A week ago, at the corner of two busy streets not far from where I write, a woman in a most shocking state of intoxication, her face bleeding from a fisticuff fight with other inmates of the house, with no clothing but a long draggled torn chemise, rushed into the street, and commenced shouting abuse at everything and everybody; a policeman arrested her; he was as decent about it as the case allowed, did no clubbing, used no bad language; the crowd that always collects at such a scene gathered rapidly; at the patrol box, the woman jeered and mocked the policemen, and finally taking in her fingers the mass of corrupt matter, blood, etc., streaming from her nostrils smeared it on the policeman’s back. “—— you,” he growled, “stop that!” She laughed with the satisfaction of oen who has done something “smart,” and winked at the crowd. When the patrol wagon came she got in lightly and gaily as her drunken reel permitted, and calling to the crowd: “Ta—ta; see you again,” was driven away.

Now what is the use of pretending to yourself that such a creature has not fallen? And she is the very ordinary type of the prostitute. In her infinite degradation, she has one compensation: she does not care. She is light-hearted about it. In her sober state, she eats her dinner, and if in company with one of her kind discusses “the points” of her latest mail acquisition. I have heard one say to another: “She can’t have that old man—that old man’s mine.” If she is alone, she manages by every species of vulgar ribaldry to draw attention to herself. If she gets herself put out, perhaps arrested, so much the better. She has no sense of shame at being frowned or stared at; she feels complimented by it; she has advertised herself. If she finds a young man easy with his money and soft-heated she devises melting stories, which an hour later in company with some old bald-headed customer she laughs at; or she drugs him and steals his watch.

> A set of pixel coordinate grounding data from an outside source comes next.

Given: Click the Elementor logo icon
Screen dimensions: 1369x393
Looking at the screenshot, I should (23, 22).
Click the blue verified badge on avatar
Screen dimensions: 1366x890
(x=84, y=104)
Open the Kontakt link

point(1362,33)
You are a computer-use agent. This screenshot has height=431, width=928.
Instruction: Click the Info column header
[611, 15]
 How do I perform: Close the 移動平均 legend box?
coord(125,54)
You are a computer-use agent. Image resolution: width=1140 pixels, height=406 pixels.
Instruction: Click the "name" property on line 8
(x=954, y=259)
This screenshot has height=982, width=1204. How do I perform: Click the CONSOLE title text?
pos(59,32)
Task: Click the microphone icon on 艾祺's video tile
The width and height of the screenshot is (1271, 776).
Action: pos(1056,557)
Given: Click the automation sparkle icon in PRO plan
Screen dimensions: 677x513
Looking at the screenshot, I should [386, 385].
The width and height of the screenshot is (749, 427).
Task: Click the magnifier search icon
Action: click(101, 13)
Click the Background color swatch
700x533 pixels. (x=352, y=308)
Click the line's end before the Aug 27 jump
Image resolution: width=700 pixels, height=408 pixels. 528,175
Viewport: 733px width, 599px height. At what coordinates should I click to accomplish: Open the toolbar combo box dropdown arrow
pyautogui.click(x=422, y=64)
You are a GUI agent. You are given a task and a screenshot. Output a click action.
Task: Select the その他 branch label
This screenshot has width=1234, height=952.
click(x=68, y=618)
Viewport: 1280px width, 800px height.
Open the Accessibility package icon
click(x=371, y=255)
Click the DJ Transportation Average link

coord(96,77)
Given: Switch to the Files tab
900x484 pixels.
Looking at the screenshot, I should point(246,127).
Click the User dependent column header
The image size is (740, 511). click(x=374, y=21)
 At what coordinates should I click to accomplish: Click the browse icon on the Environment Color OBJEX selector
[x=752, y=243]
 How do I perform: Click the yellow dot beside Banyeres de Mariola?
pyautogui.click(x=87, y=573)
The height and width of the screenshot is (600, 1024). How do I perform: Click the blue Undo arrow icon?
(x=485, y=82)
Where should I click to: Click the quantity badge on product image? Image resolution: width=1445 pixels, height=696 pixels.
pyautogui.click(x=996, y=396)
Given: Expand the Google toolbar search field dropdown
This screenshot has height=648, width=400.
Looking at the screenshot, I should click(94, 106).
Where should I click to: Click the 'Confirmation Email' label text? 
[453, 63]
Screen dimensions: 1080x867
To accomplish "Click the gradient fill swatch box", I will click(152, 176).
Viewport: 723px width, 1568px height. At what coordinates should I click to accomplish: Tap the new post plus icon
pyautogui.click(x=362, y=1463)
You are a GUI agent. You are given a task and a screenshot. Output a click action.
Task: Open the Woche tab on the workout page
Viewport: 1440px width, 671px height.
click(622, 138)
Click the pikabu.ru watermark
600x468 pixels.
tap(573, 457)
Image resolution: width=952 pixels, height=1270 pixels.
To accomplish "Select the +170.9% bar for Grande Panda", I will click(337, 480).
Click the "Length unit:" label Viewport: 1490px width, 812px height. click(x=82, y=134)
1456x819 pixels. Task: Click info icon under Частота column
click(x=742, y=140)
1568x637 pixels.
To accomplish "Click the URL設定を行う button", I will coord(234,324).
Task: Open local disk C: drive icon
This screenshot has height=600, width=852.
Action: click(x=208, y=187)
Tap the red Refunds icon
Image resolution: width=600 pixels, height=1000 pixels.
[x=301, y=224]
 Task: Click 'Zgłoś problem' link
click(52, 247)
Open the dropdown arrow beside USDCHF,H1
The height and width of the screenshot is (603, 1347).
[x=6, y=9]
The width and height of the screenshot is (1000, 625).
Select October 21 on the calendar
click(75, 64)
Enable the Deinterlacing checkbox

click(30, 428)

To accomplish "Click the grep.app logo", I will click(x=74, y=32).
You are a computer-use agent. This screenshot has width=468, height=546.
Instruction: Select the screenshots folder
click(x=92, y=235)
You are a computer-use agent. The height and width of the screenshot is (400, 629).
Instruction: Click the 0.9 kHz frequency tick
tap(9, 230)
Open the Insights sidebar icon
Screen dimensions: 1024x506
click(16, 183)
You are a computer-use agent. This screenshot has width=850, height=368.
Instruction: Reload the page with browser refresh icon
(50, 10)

If Carrie Nation comes to pray, they all kneel down and shed tears and are pious beyond conception; when she is gone they imitate her and get especially drunk to celebrate the event. You can no more talk reform to such women than to the paving stones. You cannot talk anything to them. They understand nothing but how to get a drink and how to “make something.” To do something outrageous, shocking, attention-drawing—that is their trade. The foulness of their language is simply the index of their thoughts, if what goes through their brain can be called thoughts! It matters not how they came to be so, if you are going to do anything with them at all you must begin by understanding that they are so; that they are fallen to an almost unfathomable gulf of degradation.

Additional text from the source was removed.